• _Text to read_:
------------------------------

Film review: Strangers With Candy

An absurdist dog's breakfast

To gaze into Jerri Blank’s eyes is to peer into an abyss of psychosis and sin. Many years of life on the wrong side of the tracks and behind bars have left her a developmentally arrested mess with a crazed, twitching rat face: eyebrows furrowed and outsized lip clamped in bewilderment, her untamable hair a frenzy, her eyelids blinking like a bat out of hell.

Jerri (Amy Sedaris) is the anti-heroine of Strangers With Candy, a film prequel to the cult TV series, written and performed by Sedaris and the equally fabulous Stephen Colbert and Paul Dinello (who also directs). In order to resuscitate her comatose father, middle-aged ex-con Jerri decides to return to high school and try to pick up life where she left off before her whirlwind downward spiral into the gutter. But we quickly learn that this self-proclaimed boozer, user and loser, “can’t reverse 32 years of depravity in a single day.”

Centering as it does around the potentially curative effects of a high-stakes science fair — Jerri’s team, the Fig Neutrons, is led by teacher Chuck Noblet (Colbert) — the movie can barely stretch its plot out to 80 minutes, so the spoils lie in Sedaris’s frequently gut-busting performance as Jerri, truly a new high in comic acting. The laughs come from the shocking interpenetration of Jerri’s crude, hard-bitten, horrifically world-weary bluster with the more mundane but equally harsh humiliations of life as an adolescent attending suburban Flatpoint High. For example, when a new friend asks her if she’s thinking about signing up for the competition, she casually snaps, “Nah, I’m thinkin’ about pussy. Science fair’s for queers.” Many of her lines are similarly jaw-dropping, especially those inspired by her polymorphously perverse lust for her fellow students, girls and boys alike. (“Man, look at the workout he’s givin’ his chili-hole!”)

------------------------------

• _Given records_:

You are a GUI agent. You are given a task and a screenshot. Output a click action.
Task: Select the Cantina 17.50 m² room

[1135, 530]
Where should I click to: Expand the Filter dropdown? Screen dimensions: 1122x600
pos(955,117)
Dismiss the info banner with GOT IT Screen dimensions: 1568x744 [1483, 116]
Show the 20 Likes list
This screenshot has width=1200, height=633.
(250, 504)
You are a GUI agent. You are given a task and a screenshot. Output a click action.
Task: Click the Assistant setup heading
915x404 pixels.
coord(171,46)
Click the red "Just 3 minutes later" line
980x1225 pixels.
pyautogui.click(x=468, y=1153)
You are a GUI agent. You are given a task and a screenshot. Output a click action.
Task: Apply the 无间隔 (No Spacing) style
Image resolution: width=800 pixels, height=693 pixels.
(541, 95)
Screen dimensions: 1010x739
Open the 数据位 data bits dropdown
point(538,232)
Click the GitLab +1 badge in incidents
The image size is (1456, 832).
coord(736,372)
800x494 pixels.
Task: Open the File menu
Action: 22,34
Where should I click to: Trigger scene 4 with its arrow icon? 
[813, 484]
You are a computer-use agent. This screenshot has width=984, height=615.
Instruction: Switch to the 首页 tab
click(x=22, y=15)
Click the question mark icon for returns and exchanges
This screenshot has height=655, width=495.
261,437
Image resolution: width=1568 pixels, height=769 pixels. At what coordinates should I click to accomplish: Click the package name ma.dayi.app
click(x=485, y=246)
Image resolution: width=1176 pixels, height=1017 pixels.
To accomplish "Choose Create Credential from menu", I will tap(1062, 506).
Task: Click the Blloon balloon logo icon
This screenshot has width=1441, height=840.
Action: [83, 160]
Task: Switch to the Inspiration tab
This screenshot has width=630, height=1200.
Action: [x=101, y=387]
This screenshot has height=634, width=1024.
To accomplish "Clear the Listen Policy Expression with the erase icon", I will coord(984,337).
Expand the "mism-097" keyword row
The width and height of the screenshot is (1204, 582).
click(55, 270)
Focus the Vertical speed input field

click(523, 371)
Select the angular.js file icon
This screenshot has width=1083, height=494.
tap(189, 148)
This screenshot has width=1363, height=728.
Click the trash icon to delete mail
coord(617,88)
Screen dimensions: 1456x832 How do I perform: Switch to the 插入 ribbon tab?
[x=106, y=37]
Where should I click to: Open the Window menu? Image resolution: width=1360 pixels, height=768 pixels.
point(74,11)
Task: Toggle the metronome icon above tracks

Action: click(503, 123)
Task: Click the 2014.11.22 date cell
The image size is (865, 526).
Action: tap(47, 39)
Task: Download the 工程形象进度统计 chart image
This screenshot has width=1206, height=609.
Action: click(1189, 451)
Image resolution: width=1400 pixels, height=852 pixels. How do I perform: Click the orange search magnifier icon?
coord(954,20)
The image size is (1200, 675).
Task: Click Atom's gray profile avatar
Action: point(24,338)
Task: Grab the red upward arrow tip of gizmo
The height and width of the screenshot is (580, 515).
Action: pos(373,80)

------------------------------

• _Requests_:
• a. From the Strangers With Candy review, reproduce the passage starting at "To gaze into" and ending at "out of hell.", with no changes.
• b. Restate the paragraph of the Strangers With Candy review that begins "Jerri (Amy Sedaris) is the anti-heroine" as a short bulleted list that keeps its main facts.

• _Worked solutions_:
• a.
To gaze into Jerri Blank’s eyes is to peer into an abyss of psychosis and sin. Many years of life on the wrong side of the tracks and behind bars have left her a developmentally arrested mess with a crazed, twitching rat face: eyebrows furrowed and outsized lip clamped in bewilderment, her untamable hair a frenzy, her eyelids blinking like a bat out of hell.

• b.
- Jerri, played by Amy Sedaris, is the anti-heroine of Strangers With Candy.
- The film is a prequel to the cult TV series. It was written and performed by Sedaris, Stephen Colbert and Paul Dinello, who also directs.
- To resuscitate her comatose father, middle-aged ex-con Jerri goes back to high school. She tries to pick up life where she left off before her downward spiral.
- It soon becomes clear that this self-proclaimed boozer, user and loser "can't reverse 32 years of depravity in a single day."